Елена Фанайлова: Я бы хотела, чтобы мы поговорили о структуре фильма "Аэропорт Донецк". Расскажите о том, как это выглядит.

Виталий Манский: Фильм является неким хронологическим документом, повествующим об истории Донецкого аэропорта, который был построен не так давно, перед футбольным чемпионатом в Донецке, и начинается он, по сути дела, с кадров рекламного фильма аэропорта...

Елена Фанайлова: Он до сих пор есть в youtube, этот рекламный фильм.

Виталий Манский: И это, конечно, очень сильный заход. Потому что именно аэропорт "Донецк" стал символом противостояния, символом, как формулирует украинская власть, воинской славы, мужества, стойкости и так далее. И этот же аэропорт стал символом и знаком... То есть, по сути дела, как утверждают люди, которые больше меня понимают в военной стратегии, он не имеет никакого военно-стратегического значения, этот аэропорт, и тем не менее, именно он стал символом противостояния и неким знаком первенства в этой войне. Поэтому в топку были брошены с обеих сторон огромные силы и человеческие жизни, а картина, собственно говоря, предъявляет нам свидетельства как защитников аэропорта, представителей украинской армии, так и армии ДНР во главе с Моторолой, стремящейся захватить аэропорт, и в конечном счете захватившей аэропорт, как следует из косвенных свидетельств в фильме, при помощи и поддержке российской армии и российских специалистов. Этот фильм для меня является, откровенно говоря, каким-то совершенно фантастическим свидетельством ужаса и бессмысленности войны. При том, что я не отношусь к тем людям, которые во время войны говорят о мире. Может быть, я слишком жестко сейчас сформулирую свою точку зрения, но я полагаю, что во время войны о мире можно говорить только после победы, победы одной из сторон. И здесь, тем не менее, мы видим некое такое свидетельство бессмысленности этой войны, потому что никто не победил, все проиграли, обе стороны. Картина сама по себе производит совершенно ошеломляющее впечатление! Эту картину должны смотреть. У нее есть определенные проблемы на Украине, я предполагаю, что у нее будут определенные проблемы в России того же рода. Потому что встретились две идеологии, и я сейчас не хочу ни одной из идеологий присваивать знак, положительный или отрицательный. Конечно, я знаю, я для себя решил, чья идеология ближе к человеческой норме, но, тем не менее, это все равно война двух взаимоисключающих идеологем, и в этой войне оказываются жертвами реальные люди, которые являются героями этой картины.

(Видеофрагмент)

Елена Фанайлова: Режиссер фильма "Аэропорт "Донецк" Андрей Ерастов пришел в московскую студию Радио Свобода. И вот наш разговор о его работе и работе Шахиды Тулагановой, соавтора и продюсера фильма.

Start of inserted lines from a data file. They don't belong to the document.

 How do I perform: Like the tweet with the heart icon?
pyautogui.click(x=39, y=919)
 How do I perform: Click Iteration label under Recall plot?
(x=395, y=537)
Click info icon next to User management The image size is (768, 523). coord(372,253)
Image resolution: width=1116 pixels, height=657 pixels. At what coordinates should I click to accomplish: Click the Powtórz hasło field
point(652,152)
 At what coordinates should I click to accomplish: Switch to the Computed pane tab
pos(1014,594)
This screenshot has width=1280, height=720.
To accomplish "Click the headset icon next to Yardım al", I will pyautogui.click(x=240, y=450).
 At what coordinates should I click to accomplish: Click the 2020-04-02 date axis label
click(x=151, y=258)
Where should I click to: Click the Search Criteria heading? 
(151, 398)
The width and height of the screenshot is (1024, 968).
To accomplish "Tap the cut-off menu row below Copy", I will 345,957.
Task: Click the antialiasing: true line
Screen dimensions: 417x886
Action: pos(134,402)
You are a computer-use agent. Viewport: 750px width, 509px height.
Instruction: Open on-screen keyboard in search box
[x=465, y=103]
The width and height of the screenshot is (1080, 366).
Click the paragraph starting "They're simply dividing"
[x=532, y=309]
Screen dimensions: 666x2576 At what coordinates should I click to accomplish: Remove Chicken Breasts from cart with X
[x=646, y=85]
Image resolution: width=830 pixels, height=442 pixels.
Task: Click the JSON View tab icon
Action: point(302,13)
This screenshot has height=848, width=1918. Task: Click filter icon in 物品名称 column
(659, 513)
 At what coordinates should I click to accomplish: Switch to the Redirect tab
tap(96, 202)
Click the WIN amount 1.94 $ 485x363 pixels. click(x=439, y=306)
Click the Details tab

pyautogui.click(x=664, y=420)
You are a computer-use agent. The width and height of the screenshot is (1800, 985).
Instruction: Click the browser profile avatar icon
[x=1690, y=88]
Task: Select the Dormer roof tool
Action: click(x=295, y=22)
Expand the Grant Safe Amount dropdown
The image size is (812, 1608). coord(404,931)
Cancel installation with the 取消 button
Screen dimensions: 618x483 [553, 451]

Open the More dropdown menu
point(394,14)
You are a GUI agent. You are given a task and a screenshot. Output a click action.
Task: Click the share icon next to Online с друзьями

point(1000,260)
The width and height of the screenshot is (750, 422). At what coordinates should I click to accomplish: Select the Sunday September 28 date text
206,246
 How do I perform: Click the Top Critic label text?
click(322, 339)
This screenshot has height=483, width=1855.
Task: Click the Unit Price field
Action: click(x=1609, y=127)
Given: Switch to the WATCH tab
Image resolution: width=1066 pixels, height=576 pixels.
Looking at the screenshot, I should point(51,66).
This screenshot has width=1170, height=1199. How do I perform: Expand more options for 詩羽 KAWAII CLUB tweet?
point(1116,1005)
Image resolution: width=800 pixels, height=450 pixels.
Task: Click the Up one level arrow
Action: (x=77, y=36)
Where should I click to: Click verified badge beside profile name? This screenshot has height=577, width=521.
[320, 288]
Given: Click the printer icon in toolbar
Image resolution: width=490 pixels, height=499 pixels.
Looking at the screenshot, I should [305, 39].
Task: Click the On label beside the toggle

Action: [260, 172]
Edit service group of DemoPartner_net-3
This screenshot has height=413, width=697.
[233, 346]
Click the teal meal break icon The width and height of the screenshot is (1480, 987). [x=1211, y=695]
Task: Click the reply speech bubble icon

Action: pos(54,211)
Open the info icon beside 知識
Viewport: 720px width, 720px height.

Андрей, мы с вами говорим в те дни, когда произошел парижский теракт, когда Россия вступила в полномасштабную войну с Сирией, и российский обыватель убежден, что никакой войны на востоке Украины уже нет, да и не было. Вот уже два месяца, как она закончена сми. Где теперь ваши герои? Где Гиви с Моторолой, где бойцы с украинской стороны? Можете представить, что в их жизни сейчас происходит?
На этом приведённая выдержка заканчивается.